No other gods, no idols, no swearing

Sunday, March 07, 2021

In my first church, late 70s there was Mrs Munro who said that keeping the Ten Commandments was at the heart of true religion. So why did Martin Luther teach that Jewish Law and Grace in Christ are total opposites? The Psalms tell us that Israelites delighted in God's law (see Pss 1 & 119).  Is the Law a burden, or a delight and gift to us?

In the Hebrew Bible, the term ‘commandment’ is frequent. But we find in Exodus 20: ‘Ten Words, emphasizing divine origin rather than human obligation. Another version appears in Exod. 34.28, which Moses wrote after he smashed the first lot in anger when he found the Israelites worshipping the golden calf. The Words of Exod 20 are repeated in Deut. 5 as covenant rules. Are they still relevant for us?
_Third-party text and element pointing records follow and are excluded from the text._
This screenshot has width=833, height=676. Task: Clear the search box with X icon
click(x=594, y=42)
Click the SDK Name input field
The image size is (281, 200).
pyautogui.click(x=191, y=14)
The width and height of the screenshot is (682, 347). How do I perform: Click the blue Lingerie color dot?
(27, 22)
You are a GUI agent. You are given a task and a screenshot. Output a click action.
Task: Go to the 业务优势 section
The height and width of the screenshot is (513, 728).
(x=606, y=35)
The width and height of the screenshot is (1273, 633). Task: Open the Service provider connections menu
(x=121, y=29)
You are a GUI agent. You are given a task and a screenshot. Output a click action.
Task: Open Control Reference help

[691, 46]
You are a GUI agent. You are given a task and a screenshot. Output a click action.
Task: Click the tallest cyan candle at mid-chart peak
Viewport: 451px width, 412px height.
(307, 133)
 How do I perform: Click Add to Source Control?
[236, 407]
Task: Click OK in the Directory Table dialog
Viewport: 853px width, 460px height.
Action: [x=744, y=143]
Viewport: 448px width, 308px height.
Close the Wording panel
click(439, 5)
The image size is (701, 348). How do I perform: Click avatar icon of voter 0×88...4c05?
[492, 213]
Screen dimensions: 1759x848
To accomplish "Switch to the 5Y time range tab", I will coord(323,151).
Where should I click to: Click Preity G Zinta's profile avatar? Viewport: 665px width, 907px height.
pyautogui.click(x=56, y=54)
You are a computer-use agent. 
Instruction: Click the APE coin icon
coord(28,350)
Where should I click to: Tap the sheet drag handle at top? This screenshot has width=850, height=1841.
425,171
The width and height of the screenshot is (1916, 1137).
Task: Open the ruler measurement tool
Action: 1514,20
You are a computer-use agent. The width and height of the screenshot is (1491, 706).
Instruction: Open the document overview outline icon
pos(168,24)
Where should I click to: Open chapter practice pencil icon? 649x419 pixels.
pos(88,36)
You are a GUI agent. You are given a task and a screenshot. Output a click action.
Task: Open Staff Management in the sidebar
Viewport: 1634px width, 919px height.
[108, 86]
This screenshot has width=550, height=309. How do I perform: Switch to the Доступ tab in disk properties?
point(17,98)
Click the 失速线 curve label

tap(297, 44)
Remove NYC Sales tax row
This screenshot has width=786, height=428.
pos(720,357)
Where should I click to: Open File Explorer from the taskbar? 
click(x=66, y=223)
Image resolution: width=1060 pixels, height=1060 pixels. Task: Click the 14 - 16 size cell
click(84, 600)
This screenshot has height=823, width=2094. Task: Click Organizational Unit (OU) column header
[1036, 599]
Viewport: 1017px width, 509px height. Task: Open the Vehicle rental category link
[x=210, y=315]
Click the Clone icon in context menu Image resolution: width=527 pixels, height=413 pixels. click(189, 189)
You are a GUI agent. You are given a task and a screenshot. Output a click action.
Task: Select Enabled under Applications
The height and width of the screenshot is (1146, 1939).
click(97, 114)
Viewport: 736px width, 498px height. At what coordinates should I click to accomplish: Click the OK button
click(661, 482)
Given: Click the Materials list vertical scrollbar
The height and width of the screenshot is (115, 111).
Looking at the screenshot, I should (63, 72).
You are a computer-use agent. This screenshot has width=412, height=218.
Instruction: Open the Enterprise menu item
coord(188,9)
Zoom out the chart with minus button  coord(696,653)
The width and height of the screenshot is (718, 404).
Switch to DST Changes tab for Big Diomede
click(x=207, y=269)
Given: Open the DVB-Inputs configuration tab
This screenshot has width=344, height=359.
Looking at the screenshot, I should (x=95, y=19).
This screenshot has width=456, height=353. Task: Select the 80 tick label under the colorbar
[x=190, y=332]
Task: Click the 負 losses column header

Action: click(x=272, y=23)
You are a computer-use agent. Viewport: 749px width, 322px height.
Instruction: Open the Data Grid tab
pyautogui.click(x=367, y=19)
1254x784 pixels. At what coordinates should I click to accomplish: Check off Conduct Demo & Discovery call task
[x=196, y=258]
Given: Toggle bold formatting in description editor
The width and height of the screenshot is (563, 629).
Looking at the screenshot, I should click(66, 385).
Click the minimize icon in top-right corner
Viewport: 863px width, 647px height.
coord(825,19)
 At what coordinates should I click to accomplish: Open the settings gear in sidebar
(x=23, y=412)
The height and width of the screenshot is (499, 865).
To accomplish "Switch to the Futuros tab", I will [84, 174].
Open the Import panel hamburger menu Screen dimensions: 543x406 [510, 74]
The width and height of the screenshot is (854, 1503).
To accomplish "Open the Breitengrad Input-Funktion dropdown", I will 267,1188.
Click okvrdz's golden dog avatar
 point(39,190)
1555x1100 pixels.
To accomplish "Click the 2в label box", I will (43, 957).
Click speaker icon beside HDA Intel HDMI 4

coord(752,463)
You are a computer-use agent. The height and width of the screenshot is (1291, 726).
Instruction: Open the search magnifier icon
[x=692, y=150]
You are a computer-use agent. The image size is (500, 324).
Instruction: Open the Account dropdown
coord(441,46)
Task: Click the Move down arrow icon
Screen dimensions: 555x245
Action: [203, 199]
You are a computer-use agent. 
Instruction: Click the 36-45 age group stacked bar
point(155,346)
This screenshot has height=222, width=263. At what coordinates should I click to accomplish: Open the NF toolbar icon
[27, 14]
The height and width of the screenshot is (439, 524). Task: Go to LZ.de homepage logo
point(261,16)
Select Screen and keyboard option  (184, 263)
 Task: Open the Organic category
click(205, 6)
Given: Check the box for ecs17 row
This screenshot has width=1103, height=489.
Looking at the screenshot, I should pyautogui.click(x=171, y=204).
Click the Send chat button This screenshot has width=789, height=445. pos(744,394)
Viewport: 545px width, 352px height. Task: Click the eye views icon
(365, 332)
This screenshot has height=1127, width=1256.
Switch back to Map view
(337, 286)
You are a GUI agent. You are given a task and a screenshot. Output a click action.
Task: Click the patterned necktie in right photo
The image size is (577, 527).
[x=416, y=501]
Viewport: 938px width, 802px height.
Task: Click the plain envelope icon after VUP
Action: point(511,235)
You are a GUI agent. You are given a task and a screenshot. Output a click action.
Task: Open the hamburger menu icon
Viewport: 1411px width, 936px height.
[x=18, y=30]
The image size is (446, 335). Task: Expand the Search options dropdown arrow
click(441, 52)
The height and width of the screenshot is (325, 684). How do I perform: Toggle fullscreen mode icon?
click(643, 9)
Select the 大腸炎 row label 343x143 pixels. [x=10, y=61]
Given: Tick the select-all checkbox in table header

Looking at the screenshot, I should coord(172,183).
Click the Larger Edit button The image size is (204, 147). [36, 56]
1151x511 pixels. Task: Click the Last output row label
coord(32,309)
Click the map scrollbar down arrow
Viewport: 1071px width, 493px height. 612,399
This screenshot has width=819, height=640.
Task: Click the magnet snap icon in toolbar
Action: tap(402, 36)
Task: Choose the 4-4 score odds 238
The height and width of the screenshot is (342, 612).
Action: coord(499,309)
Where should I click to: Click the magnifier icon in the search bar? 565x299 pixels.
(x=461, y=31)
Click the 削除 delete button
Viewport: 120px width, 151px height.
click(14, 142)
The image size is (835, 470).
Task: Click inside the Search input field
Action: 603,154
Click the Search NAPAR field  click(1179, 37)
Two divisions: 1) The majority of 6 are about relations with others but are they any help with social law about contraception, gay marriage and euthanasia? The first four prioritise our relationship with ‘God’. For us this is not about choosing gods but honouring life as a sacred gift. That view can transform our relationships with others, without need of rules.  

2) Out of the ten there are 8 prohibitions but only two requirements. Which do you prefer? The prohibitions are like fence posts that set boundaries for behaviour but leave us free to be responsible.  But Nos. 4 & 5 expect action. Keeping Sabbath honours our faith. Honouring parents represents genuine respect for everyone we meet. Nos. 4 & 5 remind us of Jesus’ summary of all the Law: love God (Deut.6) and love your neighbour as yourself (Lev. 19).

But Jesus focused the Law and raised the bar. In the gospel he asks: “What good is it if we love only those who love us back?” It teaches: “Do good to those who treat you badly”. The gospel transcends the Golden Rule. The hyperbole and difficulty of this LAW suggests to scholars that it is probably an authentic teaching of Jesus.

Jesus also distilled the Ten Words into one! ‘Love one another as I have loved you’. Our journey in Lent towards Easter is a grappling with this most challenging ethic, that of pouring out our love for others, a life of relinquishment. Such a life raises the issue of what boundaries to draw? We need the wisdom of others on our path.

The motivation that begins the Ten Words is the claim: ‘I am the Lord who brought you out of Egypt’ The motivation of the gospel is the self-giving love displayed in the life of Jesus. Living and loving in his Way, we fulfill the ten commandments, and the two, and the one.